I don't quite follow your question. The expected value of a [Poisson distribution](http://en.wikipedia.org/wiki/Poisson_distribution) is $\lambda$, the mean. That doesn't have anything to do w/ R. If you have expected & observed values, you can do a chi-squared test manually in R; I show how to do that here: [What is wrong with this chi-squared calculation?](http://stats.stackexchange.com/a/85906/7290) — gung - Reinstate Monica, Apr 05 '14 at 15:54
**The paper applies the chi-squared distribution incorrectly:** because two of the expected frequencies are tiny, and it has only five df, the chi-squared distribution will not be a reliable way to compute the p-value. This could be anticipated *before* observing the data. A correct test could be constructed by using $0,$ $1,$ $2,$ and $\ge 3$ for the bins (again, before observing the data). The Poisson parameter would have to be estimated using Maximum Likelihood based on these four bin counts, too. (Clearly, though, the observations are not Poisson, so the conclusion won't change.) — whuber, Feb 08 '22 at 16:19

score 12 · Accepted Answer · edited Jun 11 '20 at 14:32

The way you did the chi-squared test is not correct. There are several issues. First, your data frame looks like this:

  variable frequency
1        0        20
2        1        10
3        2         5
4        3         3
5        4         2
6        5         1

So when you run mean(df$variable), you get 2.5, which is just the mean of 0:5. That is, it is unweighted. Instead, create your variable like this:

x = rep(0:5, times=c(20, 10, 5, 3, 2, 1))
table(x)
# x
#  0  1  2  3  4  5 
# 20 10  5  3  2  1
mean(x)
# [1] 1.02439

The table() call shows that the code gives us what we wanted, and so mean() estimates lambda correctly.
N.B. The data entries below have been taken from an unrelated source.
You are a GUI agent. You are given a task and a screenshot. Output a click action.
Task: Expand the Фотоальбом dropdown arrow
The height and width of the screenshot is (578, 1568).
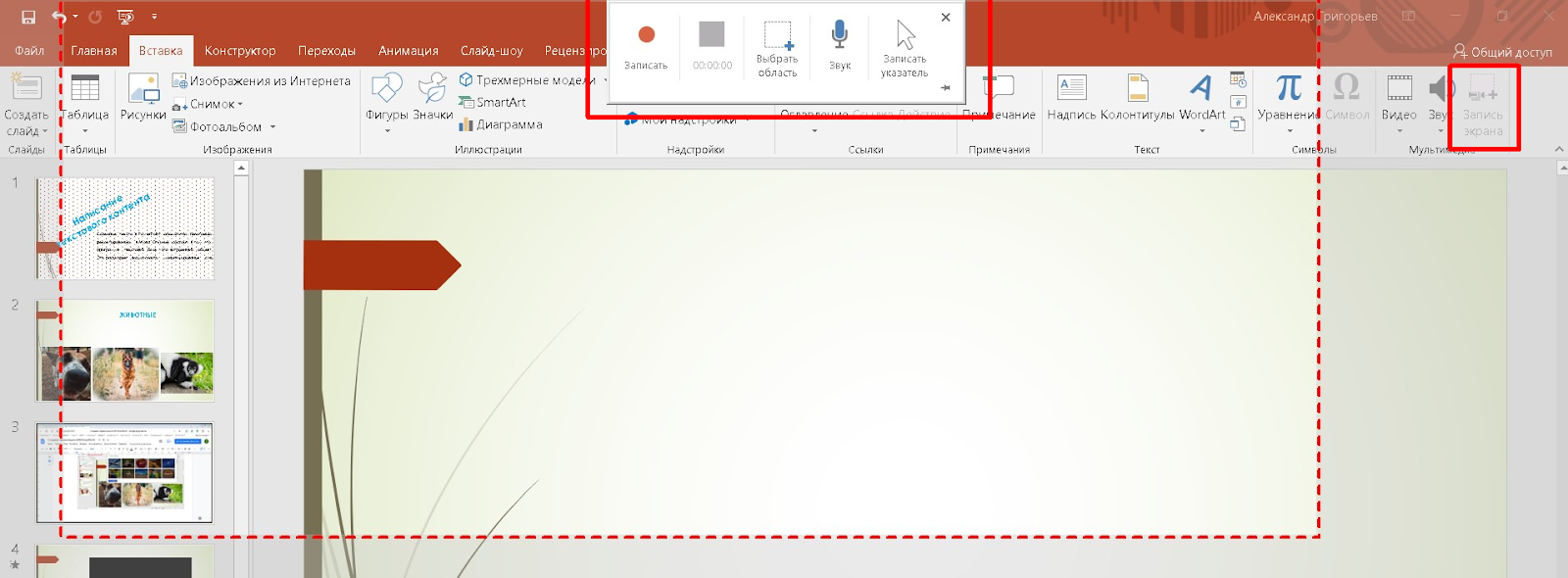(272, 127)
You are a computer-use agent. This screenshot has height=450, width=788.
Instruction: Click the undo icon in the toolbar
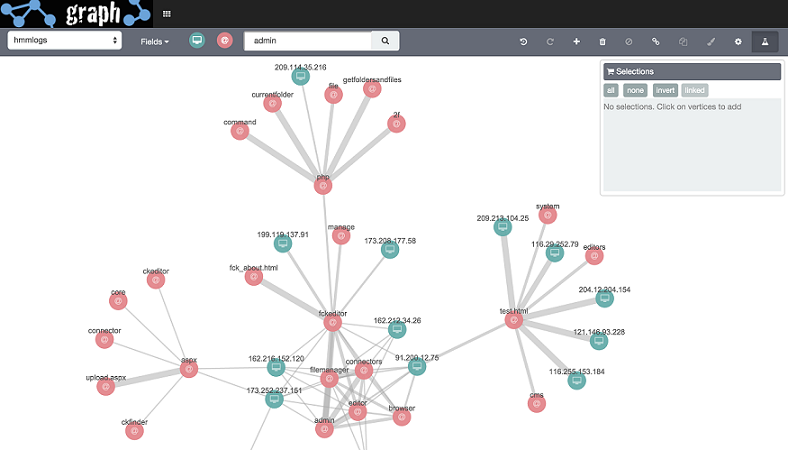523,41
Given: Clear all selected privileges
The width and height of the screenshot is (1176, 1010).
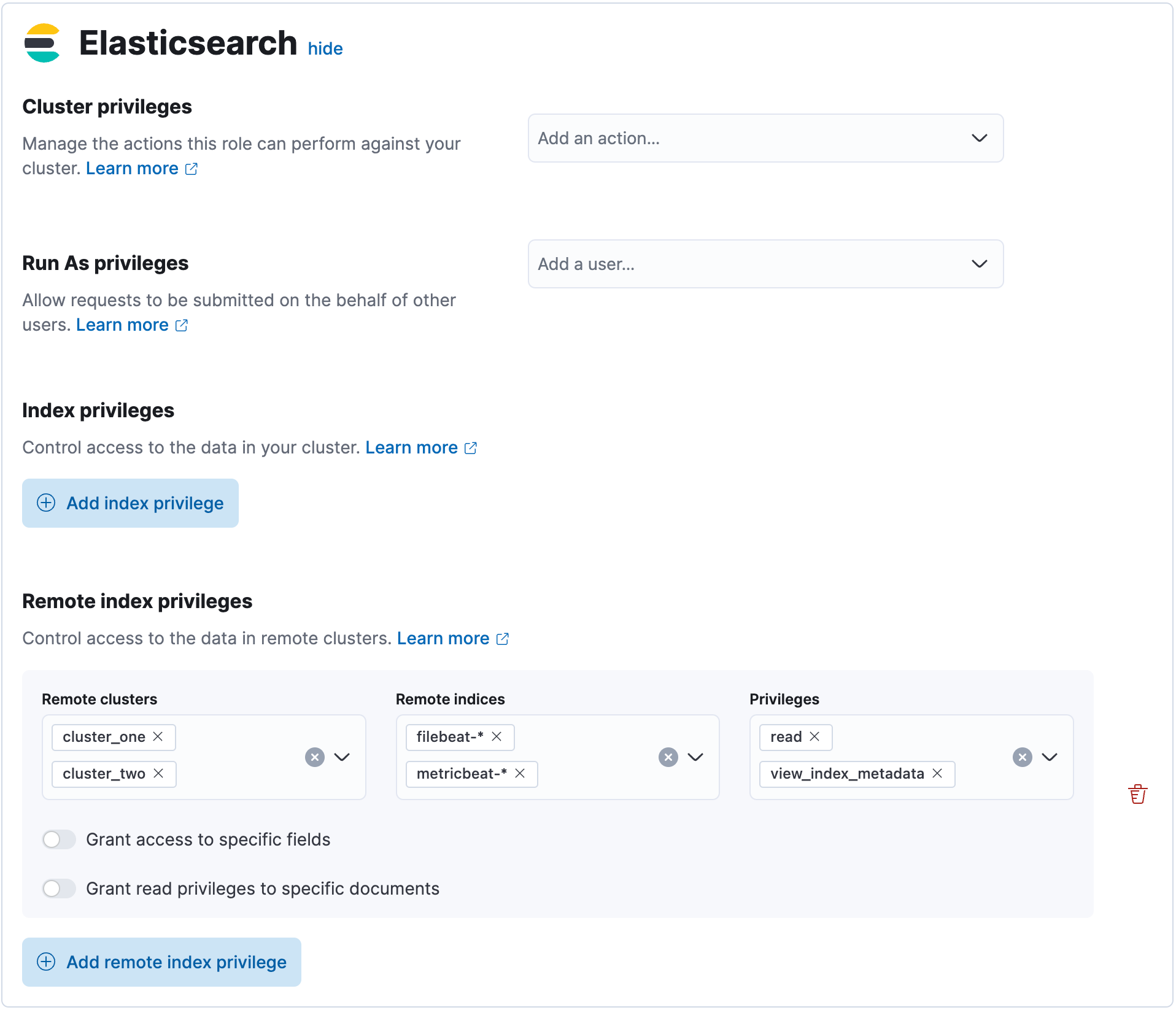Looking at the screenshot, I should tap(1022, 757).
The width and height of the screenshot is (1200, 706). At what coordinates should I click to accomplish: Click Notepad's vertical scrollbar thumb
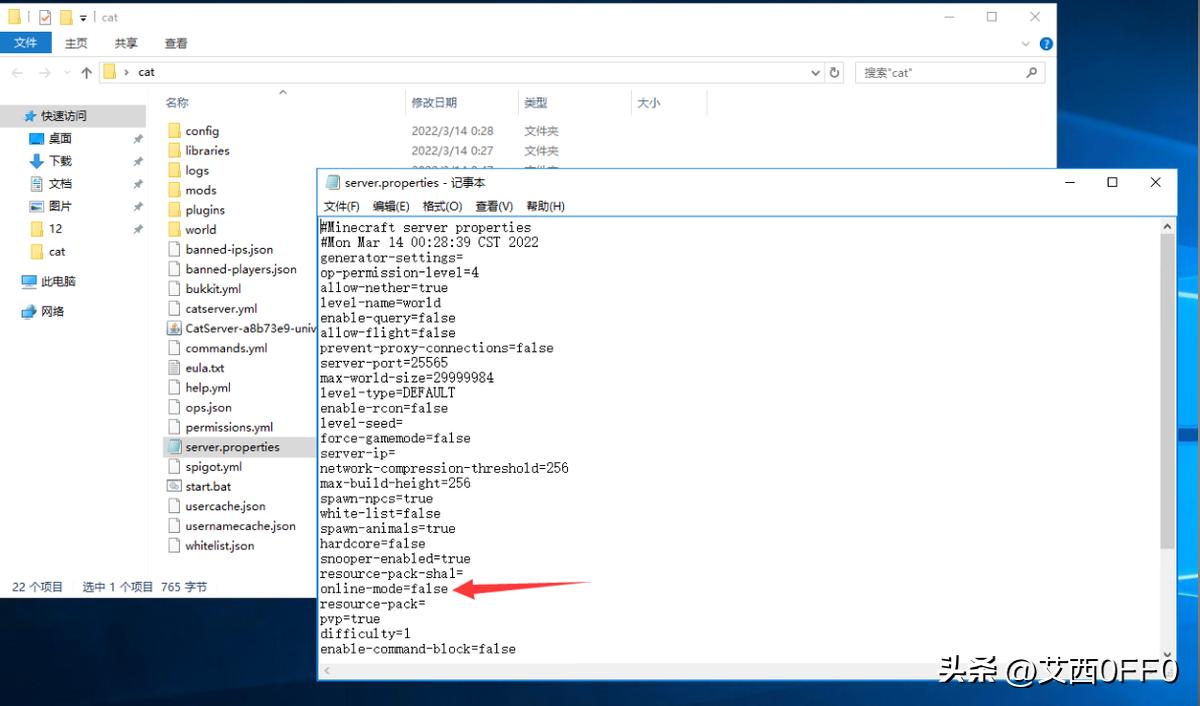(x=1167, y=390)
Next, your estimated probabilities only go to 5, but the Poisson distribution goes to infinity. So you need to account for the probabilities of the values that you don't have in your dataset. This is not hard to do, you just calculate the complement:

probs = dpois(0:5, lambda=mean(x))
probs
# [1] 0.359015310 0.367771781 0.188370912 0.064321775 0.016472650 0.003374884
comp = 1-sum(probs)
# [1] 0.0006726867

Lastly, in R's chisq.test() function, the x= and y= arguments aren't exactly for the expected and observed values in the way you set this up. For one thing, what you are calling "expected" are actually probabilities (i.e., the output from dpois()), to make these expected values, you would have to multiply those probabilities (and be sure to include the compliment) by the total count. But even then, you wouldn't use those for y=. At any rate, you don't actually have to do that, you can just assign the probabilities to the p= argument. In addition, you will need to add a 0 to your observed values vector to represent all of the possible values that don't show up in your dataset:

chisq.test(x=c(20, 10, 5, 3, 2, 1, 0), p=c(probs, comp))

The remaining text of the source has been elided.